[What to work on]:
Below is a listing; reproduce exactly its lines from the one containing "The width and height of the screenshot is (1799, 1003)." to its last line, both ends kept, and no other lines.
Data for analysis section start
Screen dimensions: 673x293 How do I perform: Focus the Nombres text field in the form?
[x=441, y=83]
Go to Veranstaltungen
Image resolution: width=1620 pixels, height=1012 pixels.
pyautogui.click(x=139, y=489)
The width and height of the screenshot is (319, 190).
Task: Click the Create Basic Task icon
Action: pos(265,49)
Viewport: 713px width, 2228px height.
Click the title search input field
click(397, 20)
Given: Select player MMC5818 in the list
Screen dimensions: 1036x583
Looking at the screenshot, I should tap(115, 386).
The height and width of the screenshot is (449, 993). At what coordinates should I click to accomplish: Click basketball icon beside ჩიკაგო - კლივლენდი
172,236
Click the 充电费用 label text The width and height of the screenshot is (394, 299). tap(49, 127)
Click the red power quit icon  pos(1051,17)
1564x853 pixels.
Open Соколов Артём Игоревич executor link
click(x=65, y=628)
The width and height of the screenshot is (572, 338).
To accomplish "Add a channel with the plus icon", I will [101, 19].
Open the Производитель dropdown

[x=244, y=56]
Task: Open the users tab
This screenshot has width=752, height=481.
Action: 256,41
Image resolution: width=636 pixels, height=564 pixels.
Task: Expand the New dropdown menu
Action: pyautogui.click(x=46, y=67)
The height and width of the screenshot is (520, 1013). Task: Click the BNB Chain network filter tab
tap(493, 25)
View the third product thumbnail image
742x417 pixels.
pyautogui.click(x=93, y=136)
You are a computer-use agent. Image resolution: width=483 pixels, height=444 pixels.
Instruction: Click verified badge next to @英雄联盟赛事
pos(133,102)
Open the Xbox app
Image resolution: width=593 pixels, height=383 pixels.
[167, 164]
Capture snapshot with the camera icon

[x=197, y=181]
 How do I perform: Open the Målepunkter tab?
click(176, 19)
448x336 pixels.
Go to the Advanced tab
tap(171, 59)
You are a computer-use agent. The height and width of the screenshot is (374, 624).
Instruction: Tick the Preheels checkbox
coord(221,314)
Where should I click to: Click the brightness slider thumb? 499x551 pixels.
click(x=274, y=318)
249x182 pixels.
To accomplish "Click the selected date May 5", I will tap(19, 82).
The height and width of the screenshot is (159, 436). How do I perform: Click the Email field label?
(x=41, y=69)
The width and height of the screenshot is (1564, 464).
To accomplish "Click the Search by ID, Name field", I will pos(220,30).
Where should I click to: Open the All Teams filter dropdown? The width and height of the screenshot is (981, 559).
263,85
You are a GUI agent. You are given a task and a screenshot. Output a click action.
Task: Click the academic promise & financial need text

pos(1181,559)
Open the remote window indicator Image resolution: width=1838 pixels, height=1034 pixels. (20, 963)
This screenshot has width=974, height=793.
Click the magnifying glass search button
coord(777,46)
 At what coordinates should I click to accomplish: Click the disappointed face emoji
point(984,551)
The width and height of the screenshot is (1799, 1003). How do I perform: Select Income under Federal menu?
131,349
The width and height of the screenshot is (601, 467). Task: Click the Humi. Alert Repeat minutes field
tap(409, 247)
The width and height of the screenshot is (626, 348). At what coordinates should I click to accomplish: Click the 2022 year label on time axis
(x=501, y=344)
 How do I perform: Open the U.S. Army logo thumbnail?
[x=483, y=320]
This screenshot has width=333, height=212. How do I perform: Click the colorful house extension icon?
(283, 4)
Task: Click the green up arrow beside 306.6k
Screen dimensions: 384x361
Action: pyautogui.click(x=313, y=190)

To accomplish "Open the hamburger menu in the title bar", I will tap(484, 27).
Data for analysis section end
[Exercise result]:
The width and height of the screenshot is (1799, 1003). How do I perform: Select Income under Federal menu?
131,349
The width and height of the screenshot is (601, 467). Task: Click the Humi. Alert Repeat minutes field
tap(409, 247)
The width and height of the screenshot is (626, 348). At what coordinates should I click to accomplish: Click the 2022 year label on time axis
(x=501, y=344)
 How do I perform: Open the U.S. Army logo thumbnail?
[x=483, y=320]
This screenshot has width=333, height=212. How do I perform: Click the colorful house extension icon?
(283, 4)
Task: Click the green up arrow beside 306.6k
Screen dimensions: 384x361
Action: pyautogui.click(x=313, y=190)

To accomplish "Open the hamburger menu in the title bar", I will tap(484, 27).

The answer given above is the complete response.